### RAW DATA

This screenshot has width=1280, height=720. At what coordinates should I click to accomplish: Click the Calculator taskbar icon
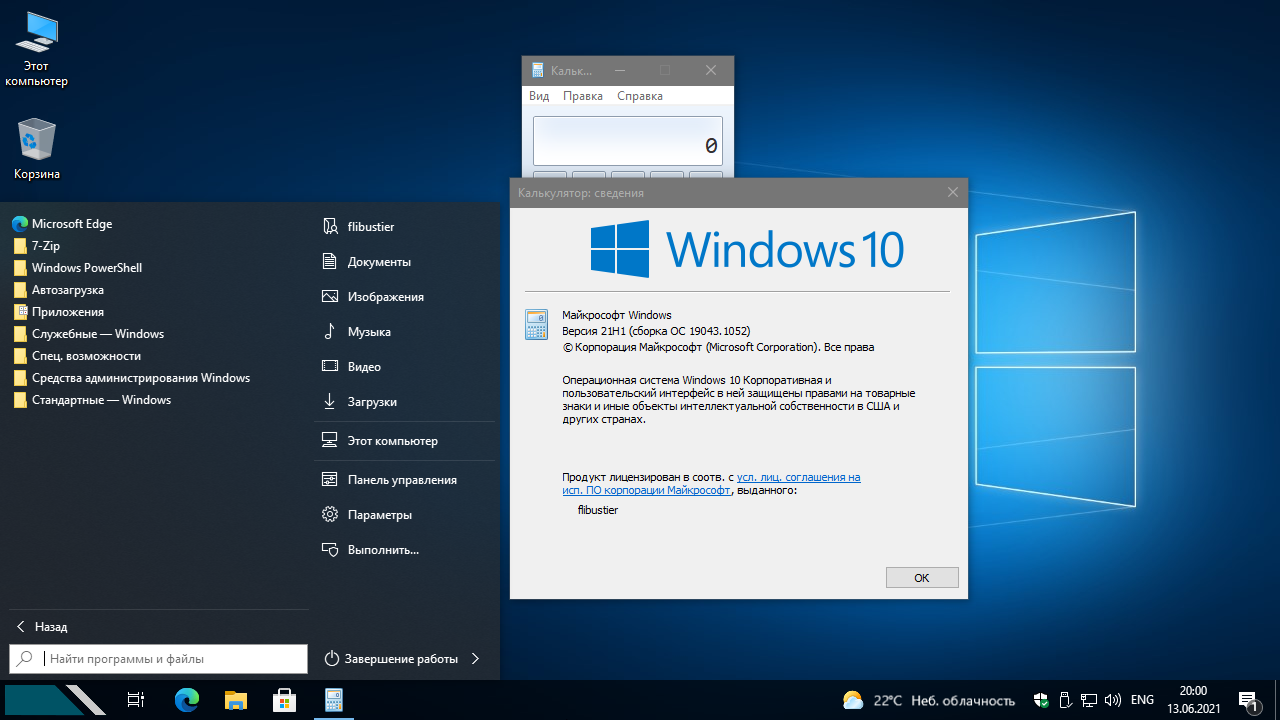[334, 700]
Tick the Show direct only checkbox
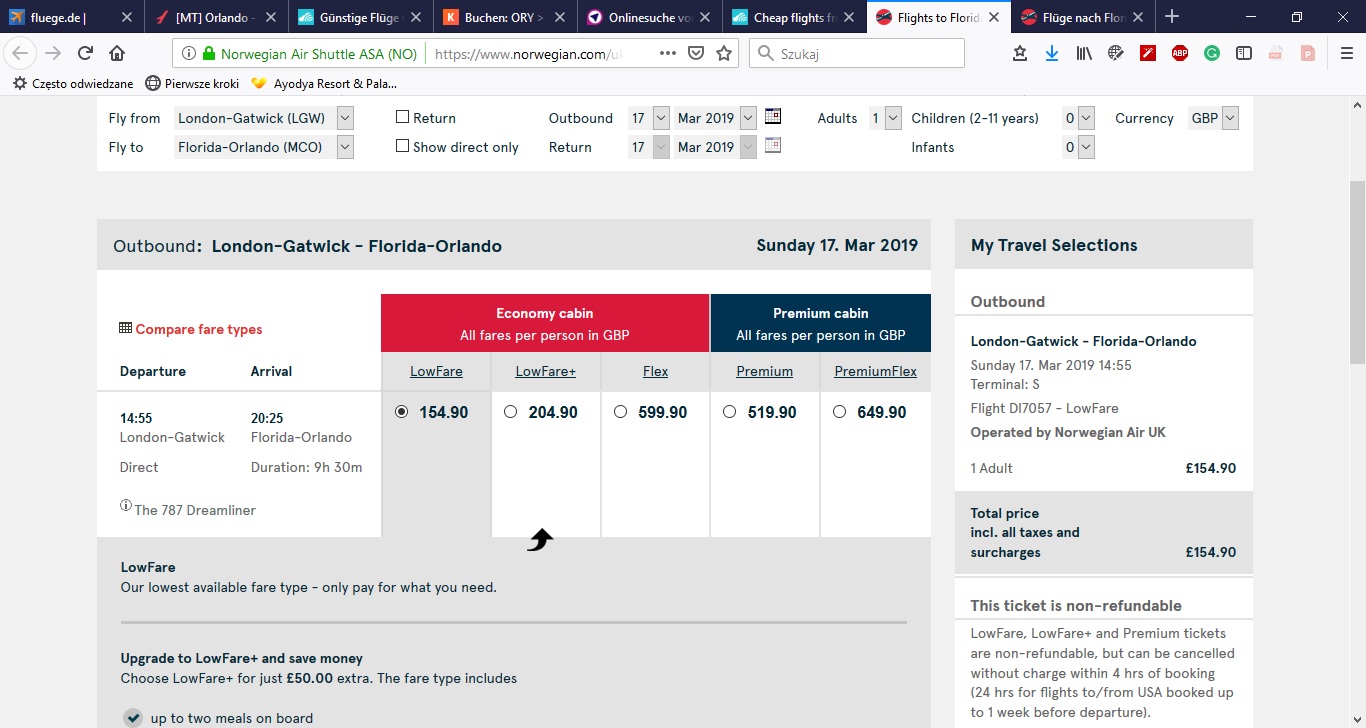The width and height of the screenshot is (1366, 728). coord(403,146)
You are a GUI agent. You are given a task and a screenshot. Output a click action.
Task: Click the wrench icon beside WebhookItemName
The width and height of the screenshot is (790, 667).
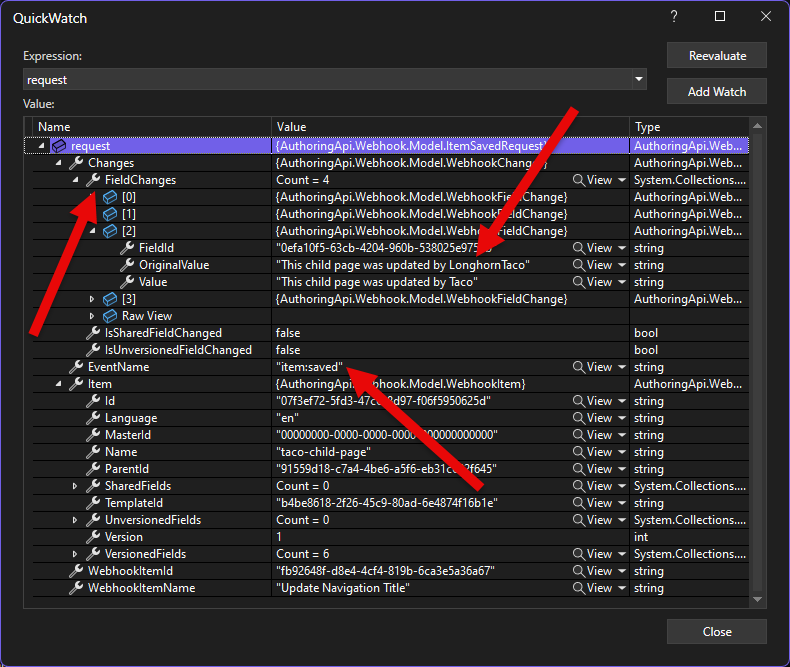point(76,588)
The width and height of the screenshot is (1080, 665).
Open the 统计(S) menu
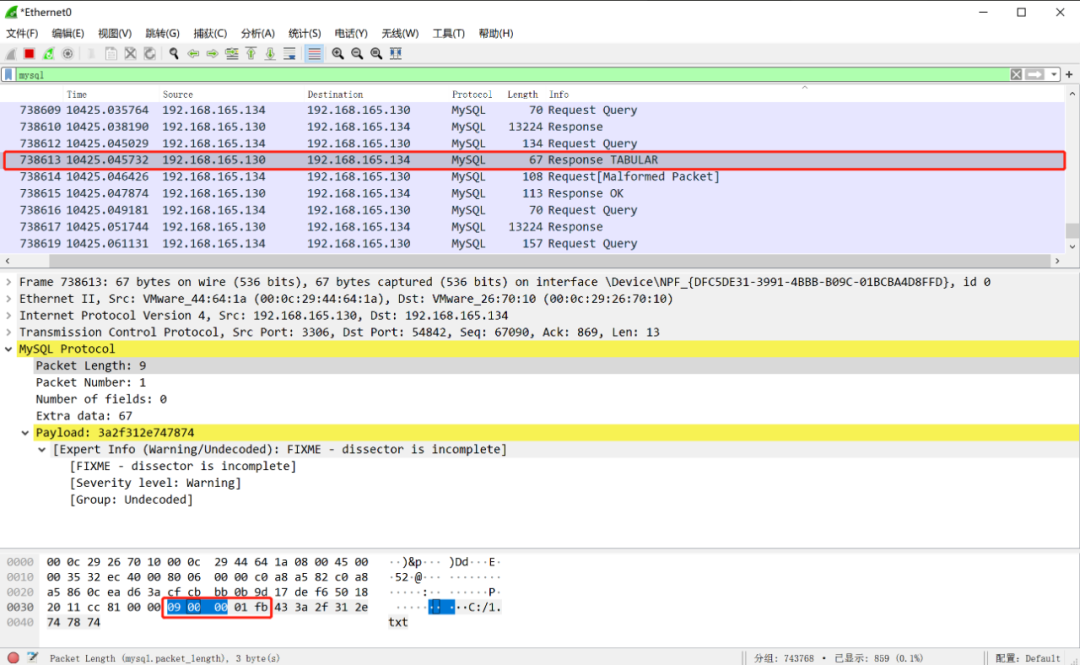click(x=305, y=33)
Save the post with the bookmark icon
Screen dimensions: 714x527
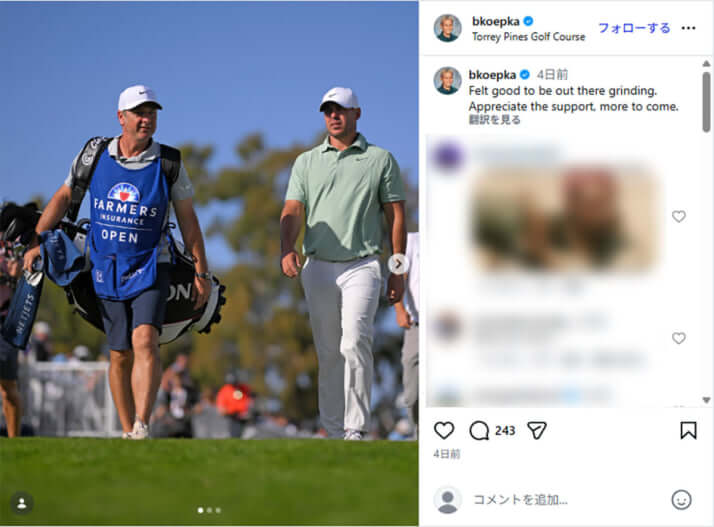688,430
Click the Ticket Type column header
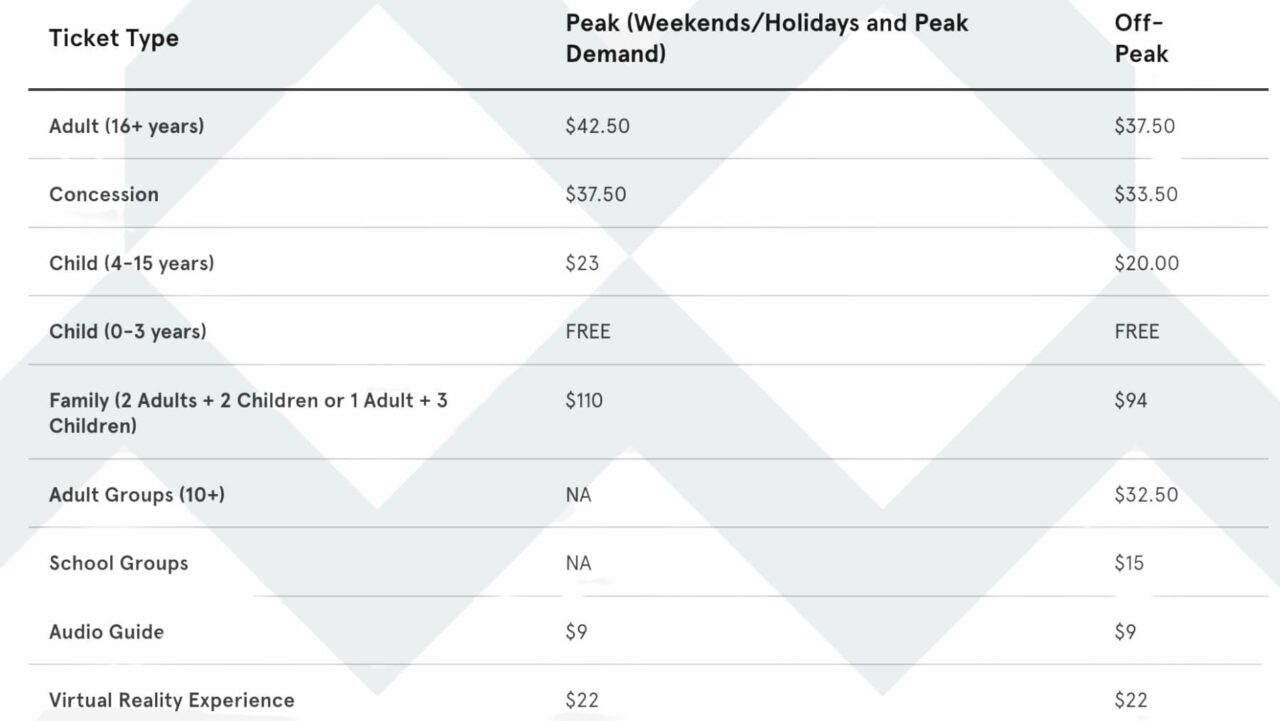Viewport: 1280px width, 721px height. coord(114,39)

######

# WORK TASK
All entries need to be duplicated exactly, apart from the images.

# TASK OUTPUT
This screenshot has width=1280, height=720. At what coordinates should I click to accomplish: Click the Calculator taskbar icon
[334, 700]
Tick the Show direct only checkbox
The width and height of the screenshot is (1366, 728). coord(403,146)
You are a GUI agent. You are given a task and a screenshot. Output a click action.
Task: Click the wrench icon beside WebhookItemName
The width and height of the screenshot is (790, 667).
point(76,588)
The width and height of the screenshot is (1080, 665).
Open the 统计(S) menu
click(x=305, y=33)
Save the post with the bookmark icon
Screen dimensions: 714x527
688,430
Click the Ticket Type column header
Viewport: 1280px width, 721px height. coord(114,39)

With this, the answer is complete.